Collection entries
%%
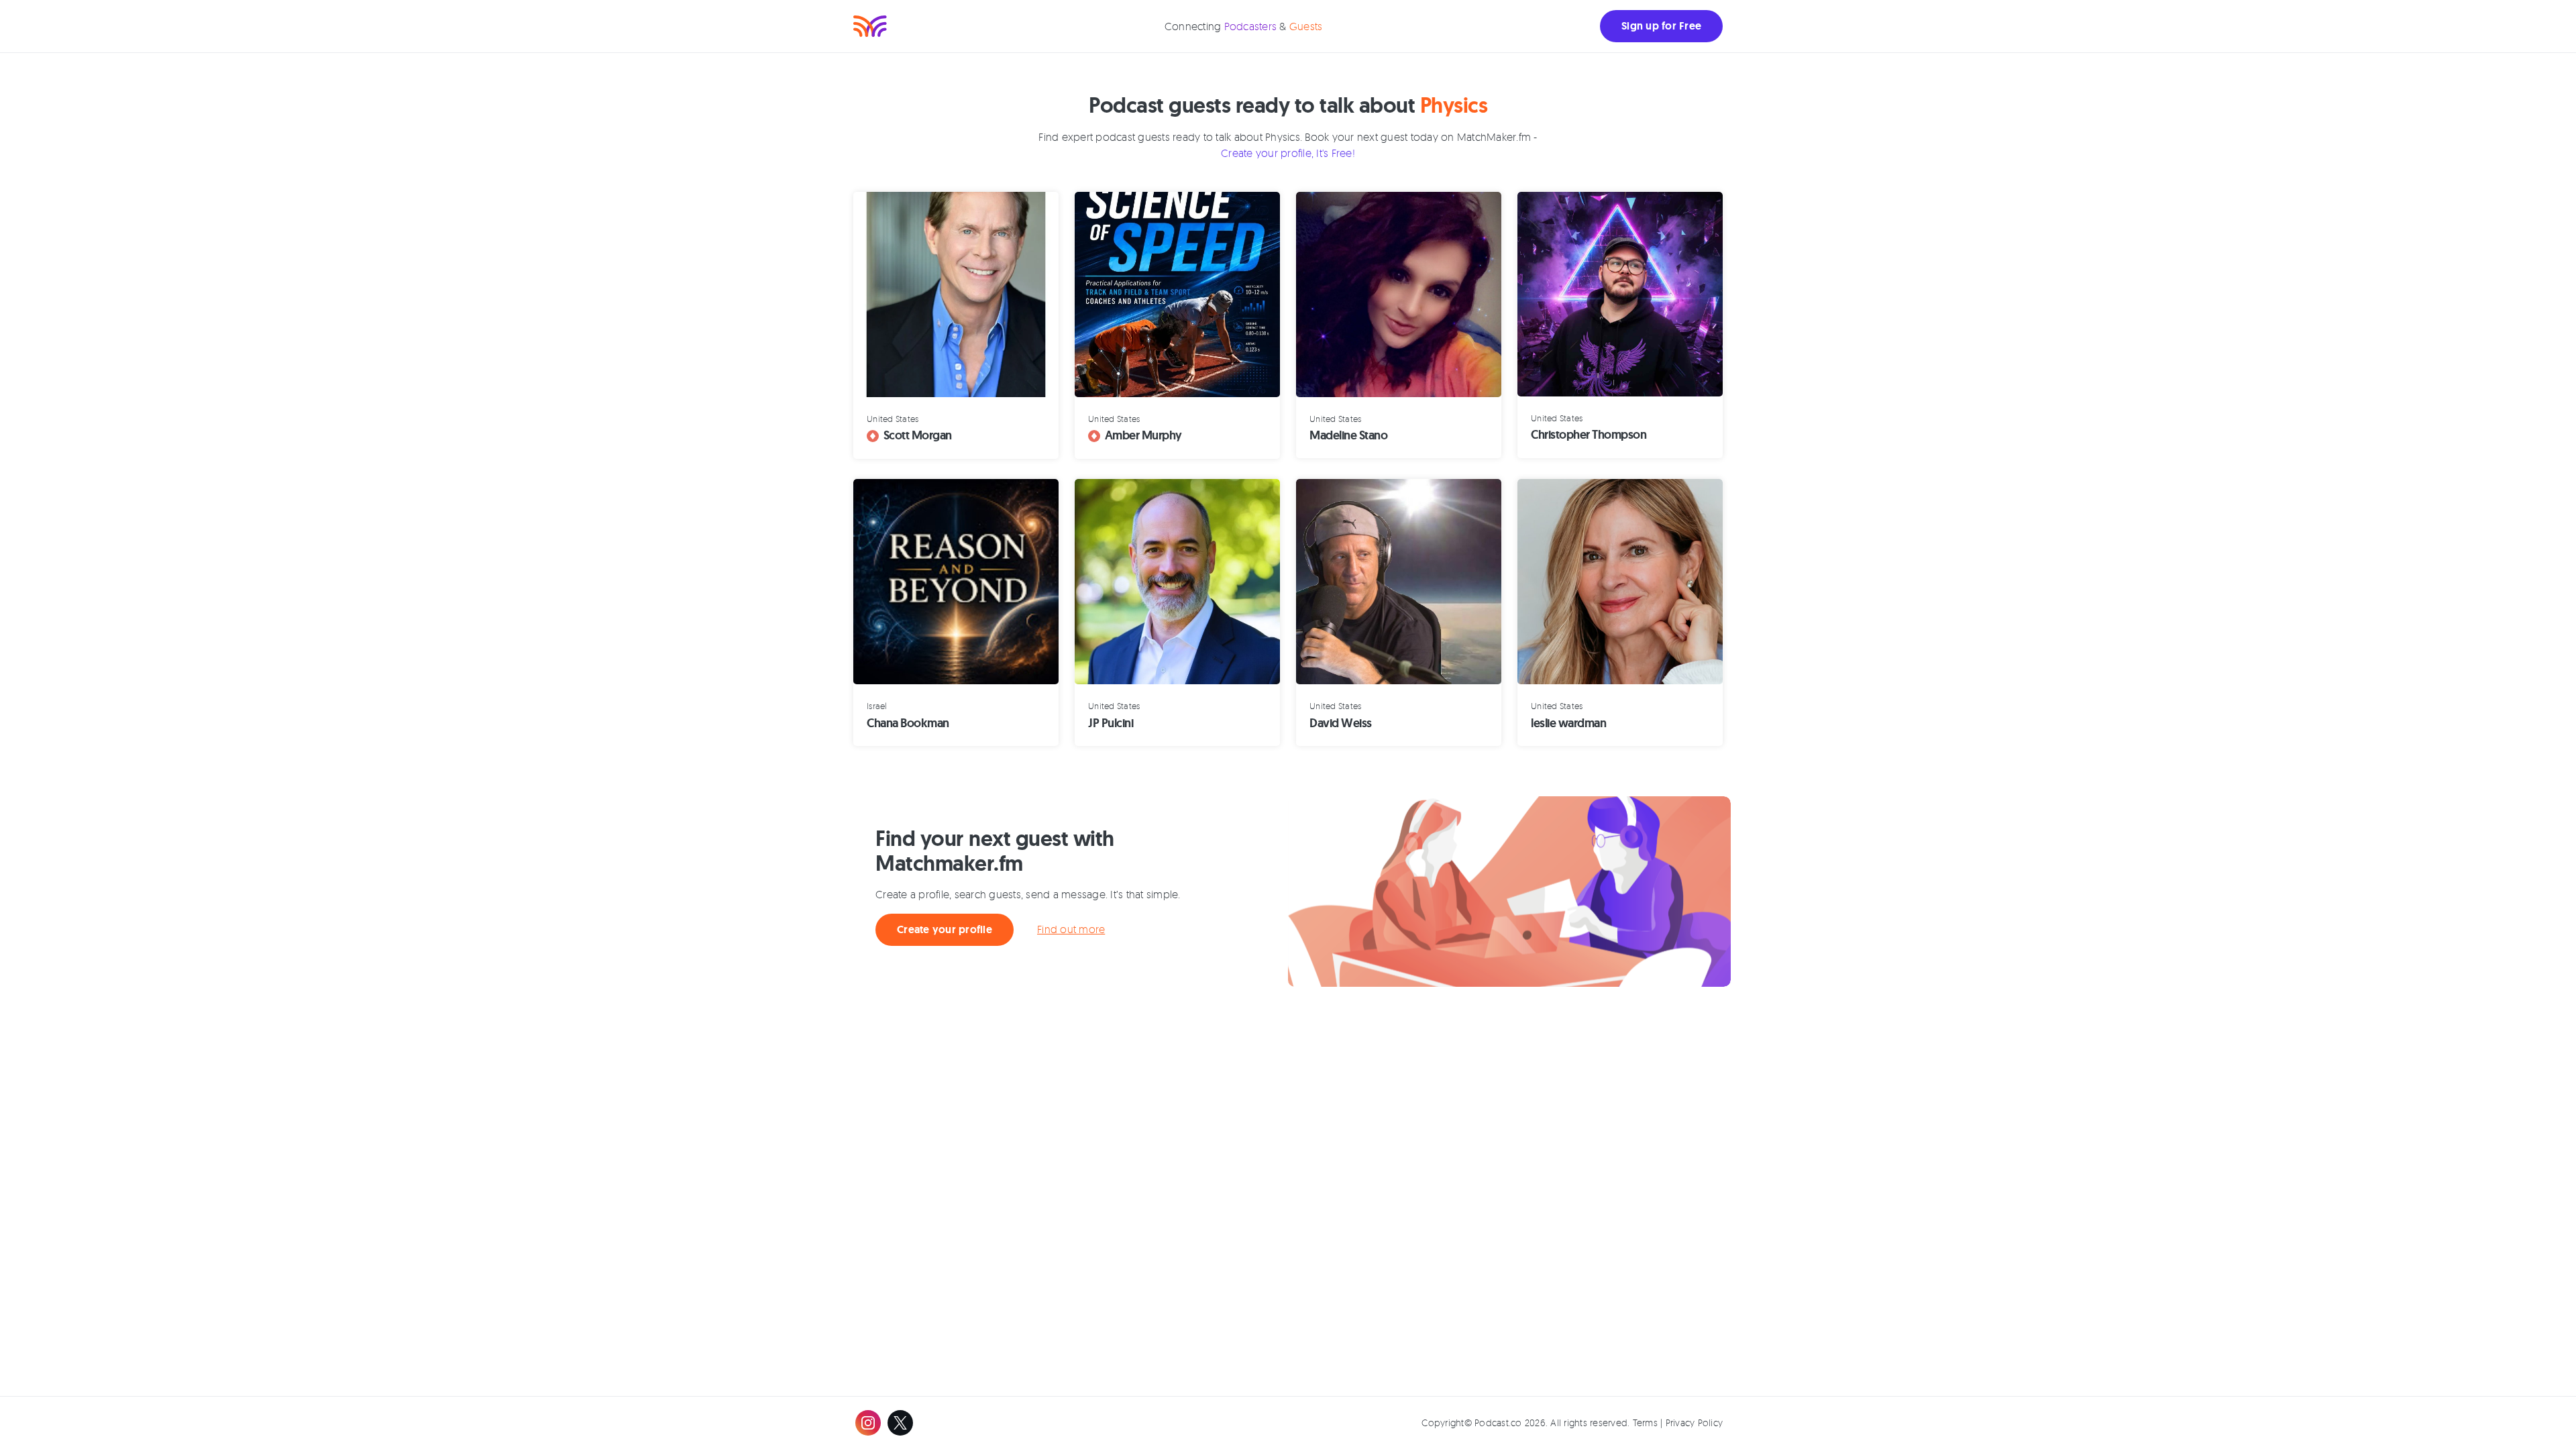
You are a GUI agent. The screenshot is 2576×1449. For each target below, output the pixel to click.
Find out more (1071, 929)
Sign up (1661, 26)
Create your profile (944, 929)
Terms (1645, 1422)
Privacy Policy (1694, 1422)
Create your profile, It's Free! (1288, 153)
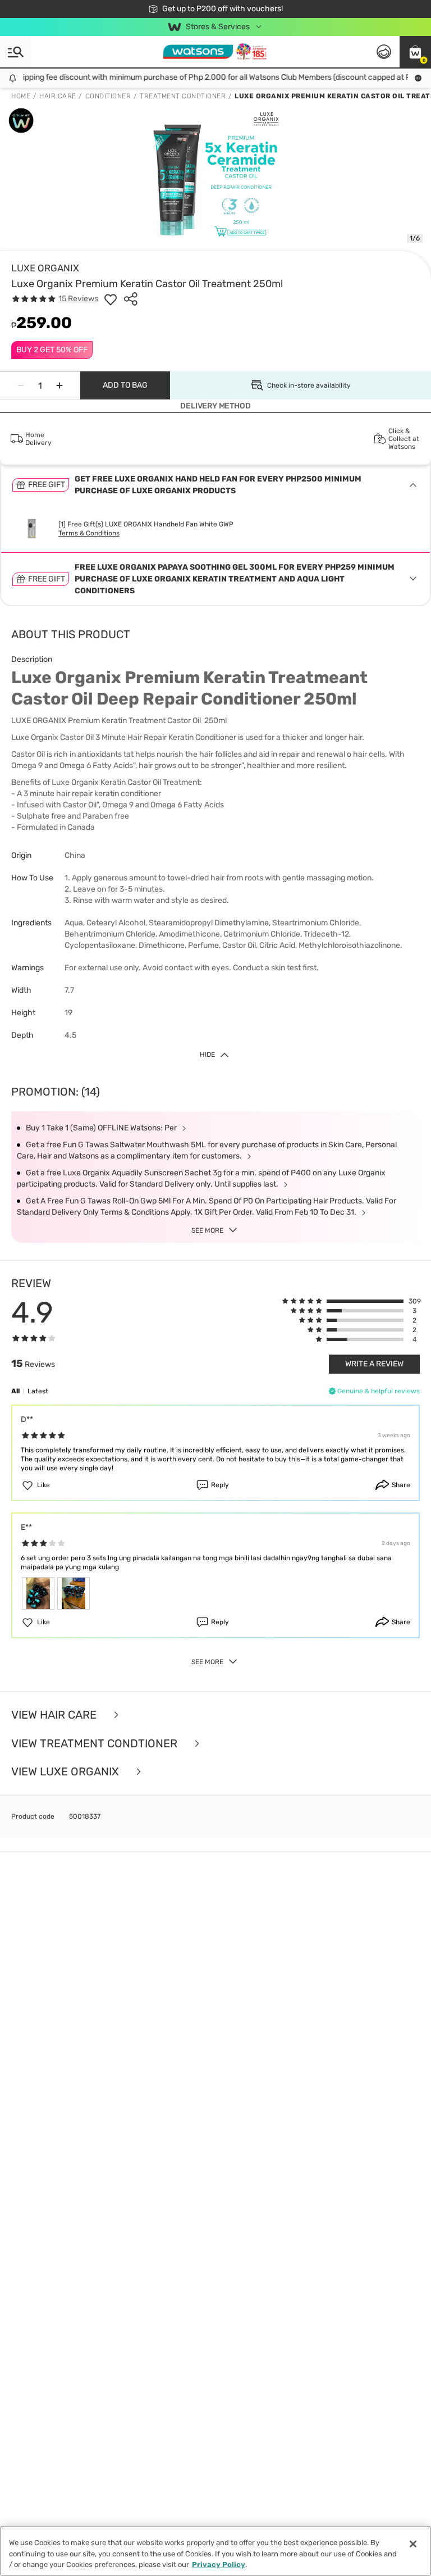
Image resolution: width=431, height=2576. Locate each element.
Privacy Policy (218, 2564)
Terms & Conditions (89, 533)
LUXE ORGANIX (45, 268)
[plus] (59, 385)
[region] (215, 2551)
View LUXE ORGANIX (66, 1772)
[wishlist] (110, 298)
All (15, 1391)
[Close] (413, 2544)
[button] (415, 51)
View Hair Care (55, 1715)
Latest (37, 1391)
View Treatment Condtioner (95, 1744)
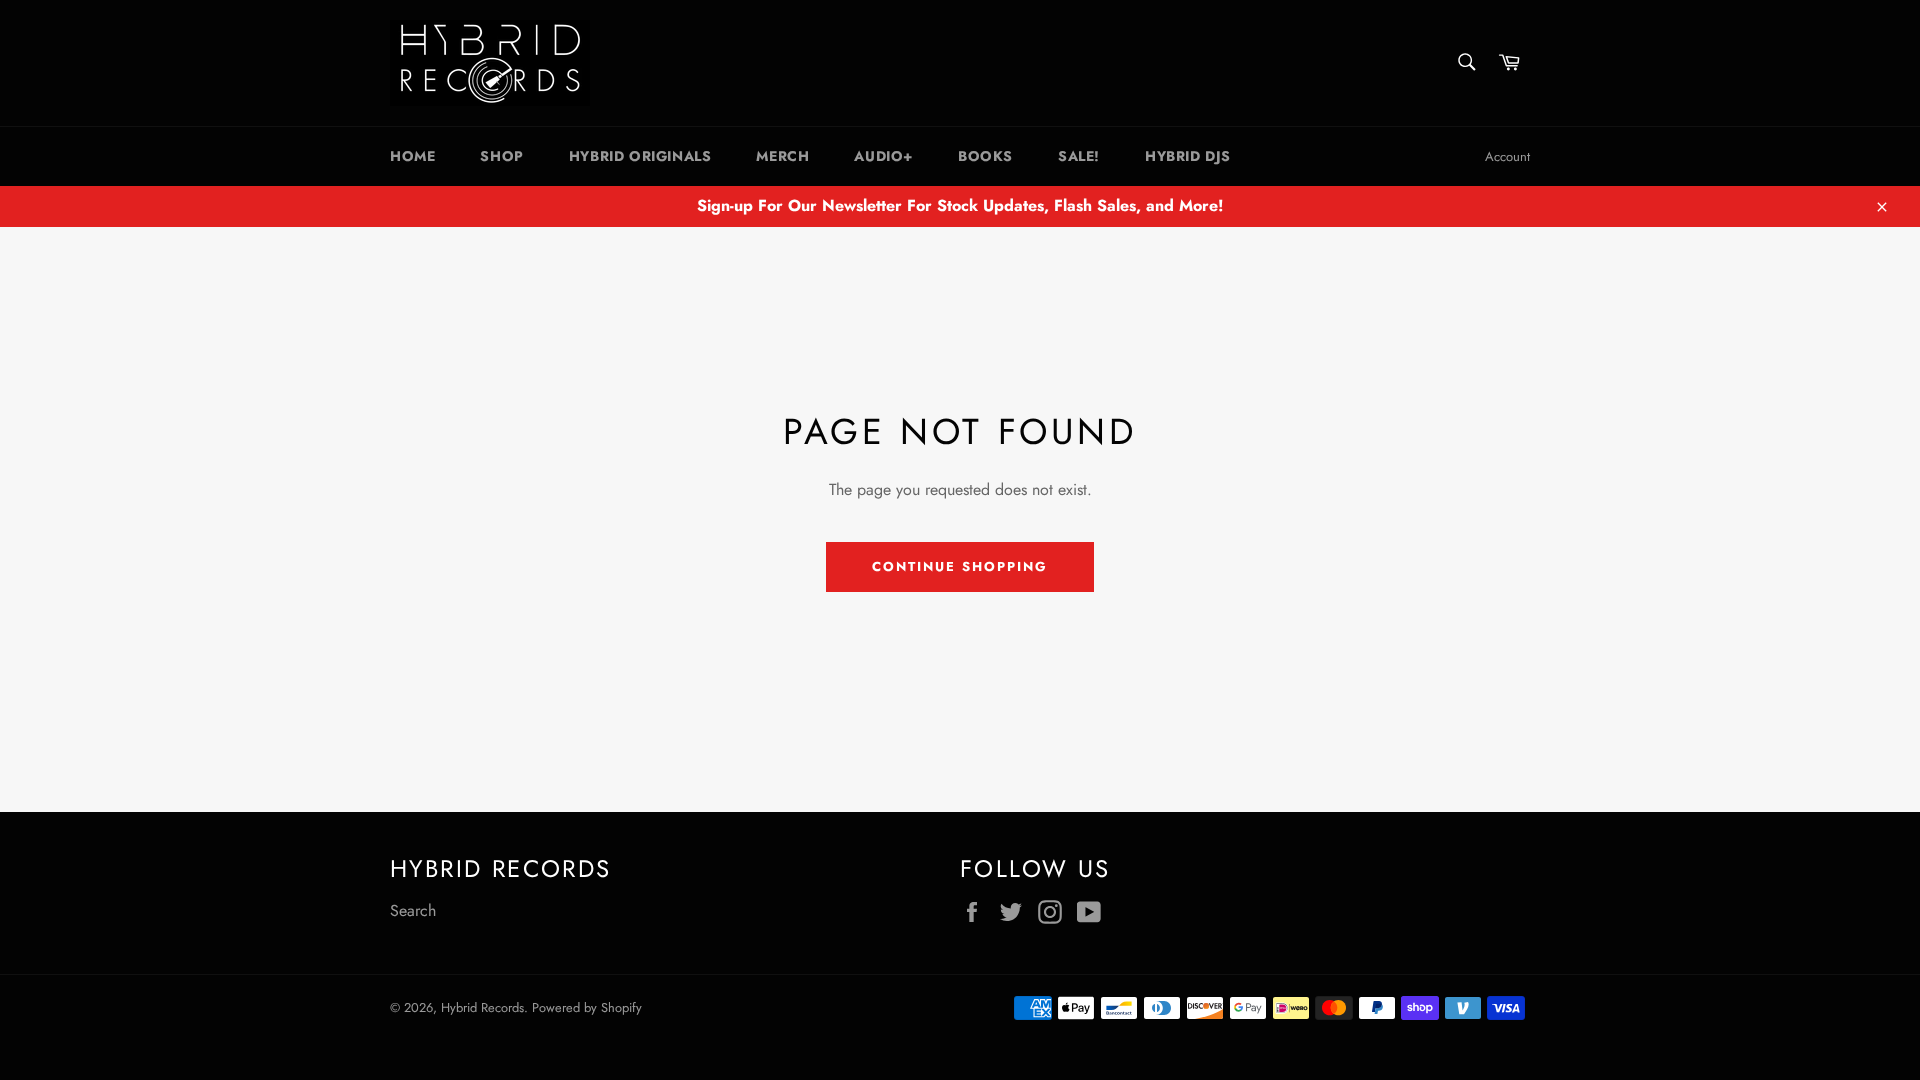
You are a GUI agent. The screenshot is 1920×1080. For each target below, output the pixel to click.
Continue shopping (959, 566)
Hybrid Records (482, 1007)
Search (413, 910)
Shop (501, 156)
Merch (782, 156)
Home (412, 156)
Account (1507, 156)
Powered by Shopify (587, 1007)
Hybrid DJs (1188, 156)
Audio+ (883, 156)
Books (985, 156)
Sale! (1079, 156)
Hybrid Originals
%%
### WHAT IS BEING ASKED
On how many lines of the records above does the word "each" appear? Answer with only that number.

### YOUR RESPONSE
3